Il ruolo del Ct si sa, è ben diverso da quello di un allenatore di club. Fare il selezionatore prevede aspetti molto più sottili ed una responsabilità maggiore, dato che si sente un po’ addosso il peso di una nazione intera. Roberto Mancini si è subito calato in questo nuovo ruolo dimostrando, come i suoi predecessori, di dimenticare il passato da allenatore di club. Alcune sue dichiarazioni cozzano infatti con quanto fatto negli anni passati, in uno ‘stile’ che sembra vicino a quello di Conte. Ma andiamo con ordine.
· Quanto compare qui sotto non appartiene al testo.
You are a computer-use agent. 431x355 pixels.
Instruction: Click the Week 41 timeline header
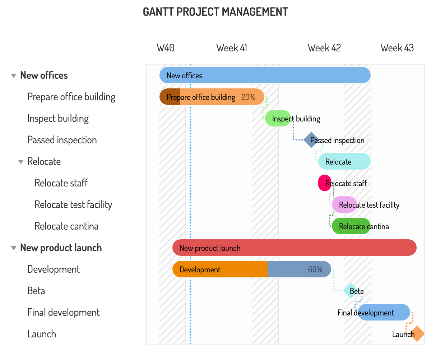pyautogui.click(x=232, y=48)
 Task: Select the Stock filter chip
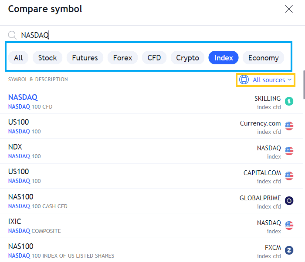(47, 58)
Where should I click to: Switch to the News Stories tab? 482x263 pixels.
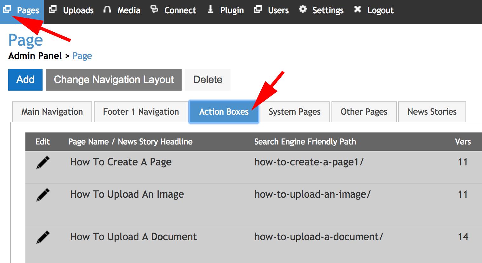(432, 112)
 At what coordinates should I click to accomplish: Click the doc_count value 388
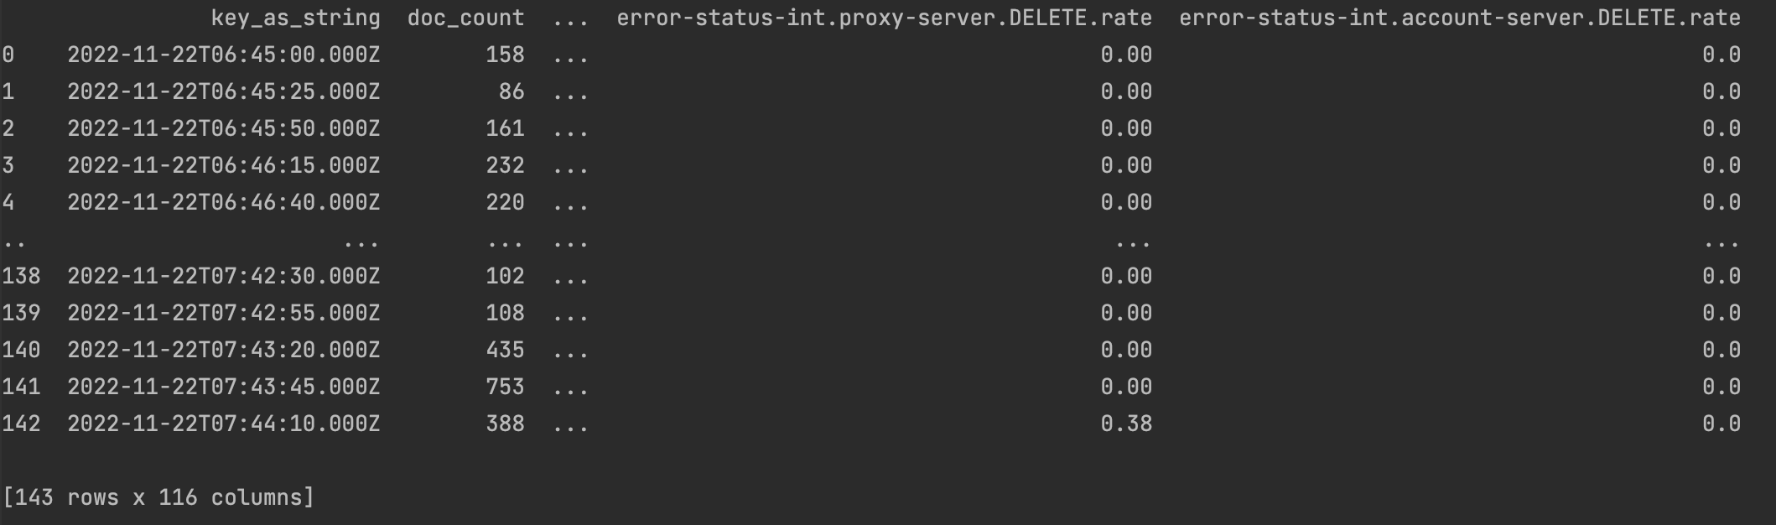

“Mai da noi è stato così basso l’utilizzo degli italiani, e allora dobbiamo inventarci qualcosa. E per questo faccio un certo tipo di convocazioni: credo che ci siano italiani molto bravi, sicuramente più bravi di tanti stranieri che giocano al posto loro. Allora non ci resta che aspettare e sperare di vedere in campo i nostri ragazzi con costanza e ad alti livelli”. Normale amministrazione, frasi che sembrano scritte da decenni e che i vari Ct leggono a ripetizione una volta sedutisi sulla panchina azzurra. I Ct però dimenticano il passato troppo in fretta. Mancini non è certo rimasto nella storia per aver lanciato tanti italiani, la sua Inter era una delle squadre più ‘straniere’ della storia. Lo ‘stile’ Conte sta proprio in questo. Il tecnico ex Juventus voleva gli stage e criticava gli allenatori di club, quando lui fu il primo a non voler mandare i calciatori in Nazionale. Insomma, il Ct-ipocrita torna a colpire, dimenticando il proprio passato da allenatore di club.